Govt relying on tenants to enforce Healthy Homes standards, putting relationships with landlords at risk - Renters United

Landlords can now be fined if their properties fail to meet Healthy Homes standards within 90 days of a tenancy starting, after a new law came into effect on July 1.

But tenants say landlords shouldn't be left to enforce the rules.

The Healthy Homes standards require rentals to have heating, insulation, ventilation, proper drainage, and for unreasonable gaps to be closed. From July 1, landlords have 90 days to comply from the time a tenancy starts or is renewed. 

"We are hoping that landlords are taking the initiative here," Prime Minister Jacinda Ardern said on Thursday.  

But it's up to landlords to conduct the Healthy Homes assessment. If tenants disagree with the assessment, they can take it up with the Tenancy Tribunal.

Housing Associate Minister Poto Williams says if tenants find landlords aren't being compliant, the opportunity to go to the tribunal is always there.
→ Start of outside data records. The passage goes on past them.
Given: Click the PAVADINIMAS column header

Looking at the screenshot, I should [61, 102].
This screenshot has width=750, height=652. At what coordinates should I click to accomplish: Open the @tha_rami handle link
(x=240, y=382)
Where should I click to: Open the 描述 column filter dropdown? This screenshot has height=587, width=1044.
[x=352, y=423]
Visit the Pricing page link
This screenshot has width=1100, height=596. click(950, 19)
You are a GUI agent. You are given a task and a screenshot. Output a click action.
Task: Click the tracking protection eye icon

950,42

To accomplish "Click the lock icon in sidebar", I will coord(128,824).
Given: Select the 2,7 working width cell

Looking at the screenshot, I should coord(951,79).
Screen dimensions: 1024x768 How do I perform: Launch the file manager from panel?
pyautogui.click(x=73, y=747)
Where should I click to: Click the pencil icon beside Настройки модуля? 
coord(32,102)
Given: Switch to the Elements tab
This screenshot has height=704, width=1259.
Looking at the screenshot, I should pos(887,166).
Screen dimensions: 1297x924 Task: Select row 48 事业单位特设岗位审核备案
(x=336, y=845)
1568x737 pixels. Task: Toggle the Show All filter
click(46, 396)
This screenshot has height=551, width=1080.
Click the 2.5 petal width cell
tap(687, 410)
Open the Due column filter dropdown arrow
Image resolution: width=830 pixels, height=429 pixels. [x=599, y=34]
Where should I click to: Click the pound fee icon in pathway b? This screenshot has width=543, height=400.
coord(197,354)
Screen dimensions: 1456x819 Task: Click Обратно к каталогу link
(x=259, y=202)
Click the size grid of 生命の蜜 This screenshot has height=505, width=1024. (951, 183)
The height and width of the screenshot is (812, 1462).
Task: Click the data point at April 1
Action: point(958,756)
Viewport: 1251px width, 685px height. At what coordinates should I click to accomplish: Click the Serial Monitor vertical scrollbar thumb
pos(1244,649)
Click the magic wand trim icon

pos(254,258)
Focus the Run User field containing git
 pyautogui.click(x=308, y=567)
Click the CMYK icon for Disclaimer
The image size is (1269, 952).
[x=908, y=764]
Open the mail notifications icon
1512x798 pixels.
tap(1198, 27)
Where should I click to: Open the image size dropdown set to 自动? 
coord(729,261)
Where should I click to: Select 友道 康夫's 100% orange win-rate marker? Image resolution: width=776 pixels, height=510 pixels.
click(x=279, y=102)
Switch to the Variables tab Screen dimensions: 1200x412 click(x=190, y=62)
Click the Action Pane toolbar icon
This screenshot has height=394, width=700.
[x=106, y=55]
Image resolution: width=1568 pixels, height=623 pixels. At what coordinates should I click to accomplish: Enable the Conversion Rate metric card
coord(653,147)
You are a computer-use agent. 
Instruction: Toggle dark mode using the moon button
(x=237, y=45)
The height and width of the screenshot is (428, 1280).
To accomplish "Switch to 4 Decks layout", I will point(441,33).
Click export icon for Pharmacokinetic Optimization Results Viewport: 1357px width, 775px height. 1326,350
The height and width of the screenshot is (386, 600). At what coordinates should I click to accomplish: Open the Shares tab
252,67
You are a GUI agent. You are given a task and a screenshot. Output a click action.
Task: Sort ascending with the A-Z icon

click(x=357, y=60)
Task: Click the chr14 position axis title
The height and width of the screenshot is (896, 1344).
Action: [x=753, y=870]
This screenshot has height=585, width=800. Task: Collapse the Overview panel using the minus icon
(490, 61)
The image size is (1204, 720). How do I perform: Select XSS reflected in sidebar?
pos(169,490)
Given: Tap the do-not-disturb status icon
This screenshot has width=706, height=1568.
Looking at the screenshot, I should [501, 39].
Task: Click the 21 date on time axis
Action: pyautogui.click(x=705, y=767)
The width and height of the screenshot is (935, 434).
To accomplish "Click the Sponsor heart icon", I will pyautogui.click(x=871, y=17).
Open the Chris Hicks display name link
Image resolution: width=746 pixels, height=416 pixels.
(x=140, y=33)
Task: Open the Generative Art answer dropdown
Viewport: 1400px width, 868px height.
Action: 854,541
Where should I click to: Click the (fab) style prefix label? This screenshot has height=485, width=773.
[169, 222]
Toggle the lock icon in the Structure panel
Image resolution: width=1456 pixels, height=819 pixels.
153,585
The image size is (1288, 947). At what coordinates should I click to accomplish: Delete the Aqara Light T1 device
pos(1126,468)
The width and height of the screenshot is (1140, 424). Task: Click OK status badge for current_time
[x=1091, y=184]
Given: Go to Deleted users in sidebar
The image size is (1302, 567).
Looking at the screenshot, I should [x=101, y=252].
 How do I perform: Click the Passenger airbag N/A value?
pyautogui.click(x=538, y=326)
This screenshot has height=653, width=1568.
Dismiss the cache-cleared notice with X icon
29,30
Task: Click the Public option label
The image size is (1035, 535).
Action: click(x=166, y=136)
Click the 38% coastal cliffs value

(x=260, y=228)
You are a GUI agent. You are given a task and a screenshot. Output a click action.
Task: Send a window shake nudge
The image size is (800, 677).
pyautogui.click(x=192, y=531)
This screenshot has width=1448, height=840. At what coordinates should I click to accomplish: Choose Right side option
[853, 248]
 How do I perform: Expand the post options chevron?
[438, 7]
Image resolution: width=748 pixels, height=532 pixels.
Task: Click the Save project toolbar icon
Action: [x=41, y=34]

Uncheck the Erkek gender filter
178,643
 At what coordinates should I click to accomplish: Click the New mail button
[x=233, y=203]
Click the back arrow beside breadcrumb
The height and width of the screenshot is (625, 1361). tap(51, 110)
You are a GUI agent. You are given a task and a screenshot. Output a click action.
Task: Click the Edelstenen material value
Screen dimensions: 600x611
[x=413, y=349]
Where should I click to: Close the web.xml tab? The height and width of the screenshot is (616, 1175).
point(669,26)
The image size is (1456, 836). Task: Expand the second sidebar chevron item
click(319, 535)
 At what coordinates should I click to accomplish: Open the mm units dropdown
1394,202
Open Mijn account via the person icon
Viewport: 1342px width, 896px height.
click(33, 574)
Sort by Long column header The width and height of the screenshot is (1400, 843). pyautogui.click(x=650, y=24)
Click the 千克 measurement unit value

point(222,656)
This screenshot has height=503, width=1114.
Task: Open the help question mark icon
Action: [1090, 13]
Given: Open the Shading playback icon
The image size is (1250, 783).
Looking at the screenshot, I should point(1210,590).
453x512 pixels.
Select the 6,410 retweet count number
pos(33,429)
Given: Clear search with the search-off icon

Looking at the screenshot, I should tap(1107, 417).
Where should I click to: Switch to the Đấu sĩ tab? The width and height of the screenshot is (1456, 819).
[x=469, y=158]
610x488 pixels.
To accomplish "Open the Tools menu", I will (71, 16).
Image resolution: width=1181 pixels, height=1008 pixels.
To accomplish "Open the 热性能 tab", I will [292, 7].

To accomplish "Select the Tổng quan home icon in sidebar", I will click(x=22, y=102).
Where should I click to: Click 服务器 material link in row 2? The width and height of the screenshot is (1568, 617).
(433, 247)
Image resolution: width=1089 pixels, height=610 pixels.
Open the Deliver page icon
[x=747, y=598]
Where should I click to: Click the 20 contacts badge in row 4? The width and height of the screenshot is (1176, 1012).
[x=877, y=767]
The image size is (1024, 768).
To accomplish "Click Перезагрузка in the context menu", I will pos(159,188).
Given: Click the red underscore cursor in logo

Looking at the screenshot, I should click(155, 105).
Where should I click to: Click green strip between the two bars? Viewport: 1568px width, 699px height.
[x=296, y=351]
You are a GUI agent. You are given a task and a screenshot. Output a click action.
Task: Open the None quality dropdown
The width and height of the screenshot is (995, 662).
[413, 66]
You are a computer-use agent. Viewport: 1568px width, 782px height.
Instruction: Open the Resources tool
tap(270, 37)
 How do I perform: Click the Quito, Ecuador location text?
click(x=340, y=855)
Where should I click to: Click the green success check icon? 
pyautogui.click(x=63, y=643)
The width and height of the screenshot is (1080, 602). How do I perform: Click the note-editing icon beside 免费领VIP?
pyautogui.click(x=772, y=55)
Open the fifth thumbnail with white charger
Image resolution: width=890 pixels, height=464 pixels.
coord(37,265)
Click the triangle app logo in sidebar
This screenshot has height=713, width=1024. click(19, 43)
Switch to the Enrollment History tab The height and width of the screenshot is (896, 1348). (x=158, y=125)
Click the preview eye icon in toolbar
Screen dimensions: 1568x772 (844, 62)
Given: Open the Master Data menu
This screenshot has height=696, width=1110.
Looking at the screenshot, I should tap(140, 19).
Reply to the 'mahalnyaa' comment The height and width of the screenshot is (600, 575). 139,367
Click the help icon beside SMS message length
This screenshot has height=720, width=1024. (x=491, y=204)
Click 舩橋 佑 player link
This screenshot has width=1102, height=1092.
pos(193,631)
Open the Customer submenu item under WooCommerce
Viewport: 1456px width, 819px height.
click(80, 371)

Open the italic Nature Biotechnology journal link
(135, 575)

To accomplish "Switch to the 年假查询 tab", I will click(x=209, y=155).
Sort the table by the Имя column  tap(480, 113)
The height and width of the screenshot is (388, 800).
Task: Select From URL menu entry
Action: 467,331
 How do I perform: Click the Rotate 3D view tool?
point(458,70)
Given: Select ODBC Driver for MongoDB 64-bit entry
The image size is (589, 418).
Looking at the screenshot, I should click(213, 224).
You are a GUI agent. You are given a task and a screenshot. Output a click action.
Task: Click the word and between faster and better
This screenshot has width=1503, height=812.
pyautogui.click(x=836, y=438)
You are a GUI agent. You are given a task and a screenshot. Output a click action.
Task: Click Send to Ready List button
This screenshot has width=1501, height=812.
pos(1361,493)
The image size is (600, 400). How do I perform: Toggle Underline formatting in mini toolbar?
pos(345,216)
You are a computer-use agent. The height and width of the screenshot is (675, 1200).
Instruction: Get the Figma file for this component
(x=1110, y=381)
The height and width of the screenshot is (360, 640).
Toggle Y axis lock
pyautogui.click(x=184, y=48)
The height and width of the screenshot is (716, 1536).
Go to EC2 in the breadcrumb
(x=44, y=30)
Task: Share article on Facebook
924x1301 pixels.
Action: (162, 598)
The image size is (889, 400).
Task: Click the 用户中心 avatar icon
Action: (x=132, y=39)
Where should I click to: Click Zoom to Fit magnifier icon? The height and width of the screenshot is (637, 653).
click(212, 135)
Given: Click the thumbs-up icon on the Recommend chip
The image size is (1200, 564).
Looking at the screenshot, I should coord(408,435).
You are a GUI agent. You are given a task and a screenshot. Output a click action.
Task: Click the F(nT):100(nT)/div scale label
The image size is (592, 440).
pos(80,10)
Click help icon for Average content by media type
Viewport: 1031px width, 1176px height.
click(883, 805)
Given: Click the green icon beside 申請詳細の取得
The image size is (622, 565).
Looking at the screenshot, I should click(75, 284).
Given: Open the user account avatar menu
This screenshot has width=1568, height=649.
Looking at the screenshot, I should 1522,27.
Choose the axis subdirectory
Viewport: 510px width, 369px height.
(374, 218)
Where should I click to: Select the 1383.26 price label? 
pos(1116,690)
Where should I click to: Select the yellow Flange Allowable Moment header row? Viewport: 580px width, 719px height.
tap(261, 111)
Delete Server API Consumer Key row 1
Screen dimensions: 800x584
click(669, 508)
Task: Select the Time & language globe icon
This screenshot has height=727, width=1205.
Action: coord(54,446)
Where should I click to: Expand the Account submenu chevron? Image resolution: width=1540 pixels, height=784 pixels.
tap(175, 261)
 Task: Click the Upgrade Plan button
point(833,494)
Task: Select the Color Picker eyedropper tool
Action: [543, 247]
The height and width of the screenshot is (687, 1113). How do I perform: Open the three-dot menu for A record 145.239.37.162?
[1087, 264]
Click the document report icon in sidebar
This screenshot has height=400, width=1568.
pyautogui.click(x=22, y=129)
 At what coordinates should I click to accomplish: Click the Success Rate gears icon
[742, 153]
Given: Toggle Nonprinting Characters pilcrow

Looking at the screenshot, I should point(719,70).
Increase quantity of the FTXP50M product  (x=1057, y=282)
But Robert Whitaker from Renters United says the Government is relying on tenants enforcing the law on their behalf - and he warns that comes with a risk. 

"The risk is, of course, that the relationship will break down afterwards; that the landlord and the tenant will no longer get on to the extent the tenancy can continue," he explained.

Landlords could take a hit too; if they don't meet their obligations by the 90-day deadline, they could face damages of up to $7200.

"We think that's a pretty good incentive if you're a landlord to meet the requirements at the right time," says Real Estate Institute of New Zealand spokesperson Dee Crooks.

Renters United is calling for independent assessors to be brought in, but Williams says there's "a cost factor involved in that".

The Prime Minister wouldn't be drawn on it. 

"By setting standards we are trying to make sure that we're creating an understanding broadly about what needs to be done," she said.

Standards set to make homes warmer could get heated instead.